The Tampa City Council overrode a mayoral veto of more money for the city fire department Thursday, but the gesture quickly proved to be hollow. Mayor Sandy Freedman immediately vowed she would not spend an estimated $1.7-million to hire 37 new firefighters and buy new equipment, a right she is granted under the city charter.
"She will not spend the money," Freedman's spokesman John Dunn said. "She is more concerned about the interests of the taxpayers than trying to curry political favor with the firefighters union."
Freedman has maintained that hiring extra firefighters is a luxury and ultimately will mean an increase in property taxes for city residents. The council and the firefighters union have countered that the extra equipment and personnel are needed to combat understaffing and poor response time.
The council voted 5-1 to override Freedman's veto, with Council Chairman Lee Duncan voting to uphold the mayoral veto. Council member Eddie Caballaro was absent.
"I think it will be very hard for her not to spend the money," firefighters union President Bob Weiss said. "The City Council did what they were supposed to do. If a death results from understaffing, it will fall heavily on her."
Under the city's charter, the council has the power to approve a budget, but only the mayor is allowed to actually spend the city's money, City Council Attorney David Carr said.
Freedman said the city is facing a rocky financial future. She has ordered city departments to cut a total of $5-million from the 1990-91 spending plan because of dwindling payments from the federal and state government and rising fuel costs.
Most of the $1.7-million appropriated for the fire department would be taken from the city's contingency fund, a reserve for emergencies.
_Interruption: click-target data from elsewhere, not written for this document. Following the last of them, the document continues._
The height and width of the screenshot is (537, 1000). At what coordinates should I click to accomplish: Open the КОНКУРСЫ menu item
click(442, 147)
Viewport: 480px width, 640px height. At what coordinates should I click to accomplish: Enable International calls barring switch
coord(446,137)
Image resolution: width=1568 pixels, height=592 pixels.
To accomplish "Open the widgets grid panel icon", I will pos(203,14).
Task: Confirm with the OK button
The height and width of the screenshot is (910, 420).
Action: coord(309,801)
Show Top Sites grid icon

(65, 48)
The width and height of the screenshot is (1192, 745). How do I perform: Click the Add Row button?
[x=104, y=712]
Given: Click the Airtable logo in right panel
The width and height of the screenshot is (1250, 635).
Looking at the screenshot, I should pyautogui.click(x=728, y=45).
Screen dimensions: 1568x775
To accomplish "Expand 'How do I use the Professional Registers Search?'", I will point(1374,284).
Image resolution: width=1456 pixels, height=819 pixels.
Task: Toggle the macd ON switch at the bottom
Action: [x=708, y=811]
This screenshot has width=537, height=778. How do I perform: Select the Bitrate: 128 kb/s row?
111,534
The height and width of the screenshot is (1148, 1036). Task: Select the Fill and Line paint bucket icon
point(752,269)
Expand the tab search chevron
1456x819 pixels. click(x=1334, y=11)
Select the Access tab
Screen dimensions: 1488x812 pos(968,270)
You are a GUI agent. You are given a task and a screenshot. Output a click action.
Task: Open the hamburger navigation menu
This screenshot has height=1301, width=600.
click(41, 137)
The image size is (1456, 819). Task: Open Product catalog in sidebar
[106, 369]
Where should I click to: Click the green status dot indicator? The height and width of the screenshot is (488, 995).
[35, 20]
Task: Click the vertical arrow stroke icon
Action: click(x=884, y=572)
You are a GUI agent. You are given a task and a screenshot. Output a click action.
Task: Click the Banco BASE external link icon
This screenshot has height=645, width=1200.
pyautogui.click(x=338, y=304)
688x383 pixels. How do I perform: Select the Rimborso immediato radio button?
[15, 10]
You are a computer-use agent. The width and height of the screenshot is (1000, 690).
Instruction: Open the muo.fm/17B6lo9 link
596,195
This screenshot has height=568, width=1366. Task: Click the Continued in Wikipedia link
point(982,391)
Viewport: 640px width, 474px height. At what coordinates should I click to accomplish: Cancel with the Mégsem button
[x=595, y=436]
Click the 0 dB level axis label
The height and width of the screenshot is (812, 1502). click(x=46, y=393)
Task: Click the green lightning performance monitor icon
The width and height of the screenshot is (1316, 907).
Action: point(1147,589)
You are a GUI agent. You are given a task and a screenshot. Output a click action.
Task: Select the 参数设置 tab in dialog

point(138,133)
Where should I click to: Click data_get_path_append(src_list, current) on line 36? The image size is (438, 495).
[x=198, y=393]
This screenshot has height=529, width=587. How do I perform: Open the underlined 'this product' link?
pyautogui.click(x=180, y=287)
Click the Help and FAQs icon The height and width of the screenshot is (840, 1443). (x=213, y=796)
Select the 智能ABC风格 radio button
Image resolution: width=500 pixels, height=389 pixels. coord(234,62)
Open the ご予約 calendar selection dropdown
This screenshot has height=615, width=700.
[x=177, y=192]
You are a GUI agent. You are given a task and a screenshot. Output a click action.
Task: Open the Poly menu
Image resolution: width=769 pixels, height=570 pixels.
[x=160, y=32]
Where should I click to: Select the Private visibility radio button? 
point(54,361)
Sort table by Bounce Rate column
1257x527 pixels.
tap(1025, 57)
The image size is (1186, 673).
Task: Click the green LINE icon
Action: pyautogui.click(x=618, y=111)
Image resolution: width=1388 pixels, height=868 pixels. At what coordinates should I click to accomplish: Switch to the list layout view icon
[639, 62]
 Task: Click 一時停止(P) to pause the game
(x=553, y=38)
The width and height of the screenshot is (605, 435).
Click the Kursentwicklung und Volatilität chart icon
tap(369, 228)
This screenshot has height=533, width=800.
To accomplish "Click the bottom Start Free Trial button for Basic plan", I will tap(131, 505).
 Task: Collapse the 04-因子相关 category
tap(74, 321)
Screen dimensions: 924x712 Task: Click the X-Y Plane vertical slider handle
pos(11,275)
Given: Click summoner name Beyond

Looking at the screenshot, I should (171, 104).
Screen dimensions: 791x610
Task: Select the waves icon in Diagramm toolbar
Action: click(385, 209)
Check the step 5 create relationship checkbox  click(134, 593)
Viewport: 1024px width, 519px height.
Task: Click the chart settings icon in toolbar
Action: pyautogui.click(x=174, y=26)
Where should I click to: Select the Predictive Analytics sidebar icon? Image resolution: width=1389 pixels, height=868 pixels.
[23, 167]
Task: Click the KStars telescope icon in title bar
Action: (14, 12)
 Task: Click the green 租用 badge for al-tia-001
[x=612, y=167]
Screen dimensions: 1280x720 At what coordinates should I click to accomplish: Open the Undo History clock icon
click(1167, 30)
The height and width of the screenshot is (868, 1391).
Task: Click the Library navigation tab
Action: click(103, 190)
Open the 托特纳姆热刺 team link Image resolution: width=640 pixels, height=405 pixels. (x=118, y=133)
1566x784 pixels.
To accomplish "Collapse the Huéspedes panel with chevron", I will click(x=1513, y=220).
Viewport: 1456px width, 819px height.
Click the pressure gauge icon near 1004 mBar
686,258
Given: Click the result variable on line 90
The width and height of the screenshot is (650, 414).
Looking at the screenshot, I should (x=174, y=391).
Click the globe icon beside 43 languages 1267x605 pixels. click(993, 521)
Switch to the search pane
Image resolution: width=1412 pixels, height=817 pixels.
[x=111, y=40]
Council members went to great lengths to make sure the mayor's veto would be defeated.
The $376-million budget and Freedman's veto were to be discussed at a morning meeting Thursday, but the decision was postponed because of the absence of council members Perry Harvey and Eddie Caballero, both of whom were slated to vote to override the veto. Five votes were needed to override.
The vote was rescheduled for early evening, and Harvey was summoned back to Tampa from a Miami business trip.
At 5:40 p.m. Harvey was in his seat and voted against Freedman's veto.